What Gosse proposed was that the evidence for an old Earth was all correct, but the Earth really was young: it had simply been created to look old, with fossils and geological strata in place at the outset. The world, in this concept, was something like a medieval castle built by Disney, implemented carefully to look exactly like a real medieval castle. The term "Omphalos" was Greek for "navel", a reference to the notion that Adam and Eve had been created with navels despite the fact they'd never had a birthcord. The Earth, according to Gosse, had similarly been created with a vestige of a history that never really happened.
Gosse was apparently shocked at the violence of the rejection of the idea, one publication calling it "too monstrous for belief". To the devout, it made the Creator a "cosmic prankster" who had created false clues to trick humanity. To the scientific, it acknowledged that the evidence for an old Earth (or, by implication, evolution) was valid -- but then tried to invalidate it by claiming without any justification that it was all a fabrication. It was a joke, a completely arbitrary and useless contraption, capable of explaining any and all observations of the real world with the glib and uninformative declaration of: "It was just made that way."

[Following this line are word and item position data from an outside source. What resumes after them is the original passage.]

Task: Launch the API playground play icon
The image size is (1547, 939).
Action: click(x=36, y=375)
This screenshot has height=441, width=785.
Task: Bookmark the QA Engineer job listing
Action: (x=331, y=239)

One could as easily claim that the entire Universe had been created last Thursday, with all evidence and memories of the past fabricated at that time, and defend "last Thursdayism" as just as valid as, in fact basically the same as, "Omphalos creationism". It was unfortunate that Gosse, an excellent marine biologist and in fact one of the inventors of the modern salt-water aquarium, went down in history for such a flimsy idea. The notion of Omphalos creationism still persists in 21st-century creationism at a background level, though it's clearly a tactic of desperation. Certainly, modern conspiracy theorists, with their habit of dismissing inconvenient evidence by declaring it a fabrication, end up seeming petty and timid in comparison to Philip Henry Gosse.